I was all set to go conquer the other way, (Koreans), as they had some resources I coveted (wine, silver), when opportunity knocked in the other direction: Genghis Khan declared war on Mehmed, who was a major tech rival and I knew it would be good to take the #2 civ and drive it to last place. Long story short, a secont vassal lined up in short order. (Genghis annihilated one city, I took two, and Mehmed gave up after that.)

I saved the game at that point and sat back to analyze and write this up.

*Part* of what I said before--about not being able to lightbulb what you want, I'll admit was overly paranoid, but there was still the issue with the Compass and Math techs that burned 2 GSes for me unexpectedly, leading to a delay. You can't trade for techs, after all, that no one's researched. However, of the ones I could trade for, I got better deals than I usually get in other strategies, possibly because in my other strategies there's less of a bee-line concept, more of a spread out, get what's needed approach. Big up to that and I plan to incorporate it in my overall strategy.

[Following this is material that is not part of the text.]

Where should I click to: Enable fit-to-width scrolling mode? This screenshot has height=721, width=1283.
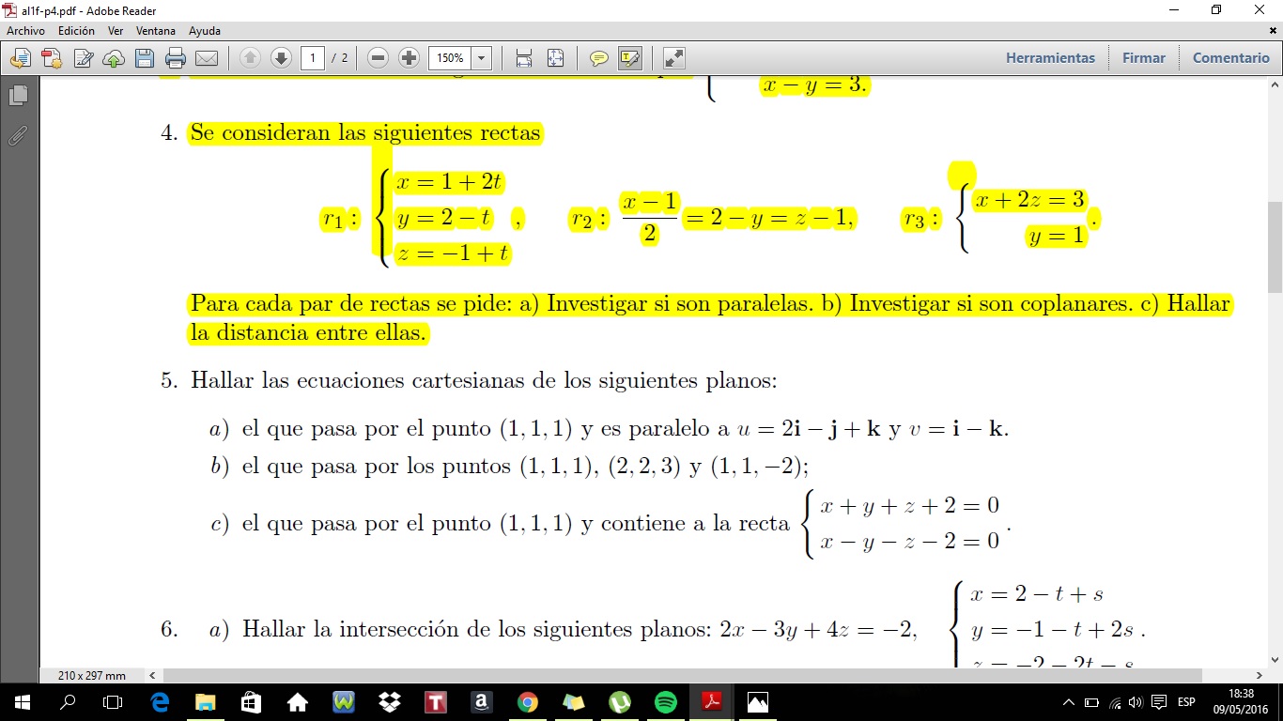pyautogui.click(x=524, y=58)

I can see this strategy running into problems in civs aren't Gandhi though: fast workers and philosophical leader are key to improving up the terrain quickly and doubling the GPPs. Non-philosophical without fast workers, myehhhhh, it would be so-so compared to a normal early FE that converts to CE somewhere between Civil Service and Liberalism, and trades techs more for a rounding-out strategy rather than to support the beeline. IMO.
 
You wewre running to low dificulty.

There is not mach point to waste GS on cheap Mathematic, you can easy research it yourself.
 
@ skall

Glad to see you tried a shadow game. My first question is gonna reiterate what Mutineer just said, or at least ask you, "what difficulty did you play?" In 90% of my Emperor games when I use SE/FE I am able to trade for mathmatics almost immediately upon researching Alphabet.

Also, 1100+ Liberalism seems extraordinarily long. Did you really research it first and get a free tech? I haven't run into too many games when the AI doesn't hit Liberalism way before that on Emperor (after all, I do play lots of HE games where I lose liberalism).

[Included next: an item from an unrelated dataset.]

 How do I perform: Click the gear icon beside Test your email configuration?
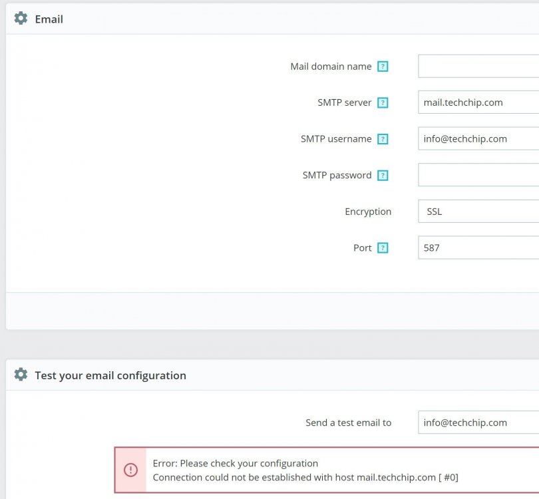(x=21, y=375)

Also, maybe you should try regenerating the map a few times if you get truly horrible starting positions. I have never had a problem getting 2 scientist from my first 2 new cities. It only takes a single food plain/wheat/corn/pig/deer/sheep/rice/fish/clam/crab....doesn't seem too hard to find.

Even if I am delayed it never takes me past 700 AD to get Liberalsim (and that would be very late with my style). Even when I use a HE I typically reach Liberalism from 750-1000 AD (while self researching math/constr/currency/IW/MC/Machinery). Oh yea, any Philo leader is fine. Doesn't have to have to be Ghandi. Frederick and Peter have very good starting techs and have there own strengths too (as do all the Philo leaders).

Anyways, hope you learned something that you think you can use :) .
 
What I don't like is the need to play a philo leader.
I'm so glad that Aelf won an immortal game with Montezuma !
There are 24 leaders available.
I want to be able to win with any leader when I start a game.
 
Who sad you need philosofical leader? Not me. Philosofical let you do some fun stuff, that all. If you just stick to bread and butter you are fine with any leader.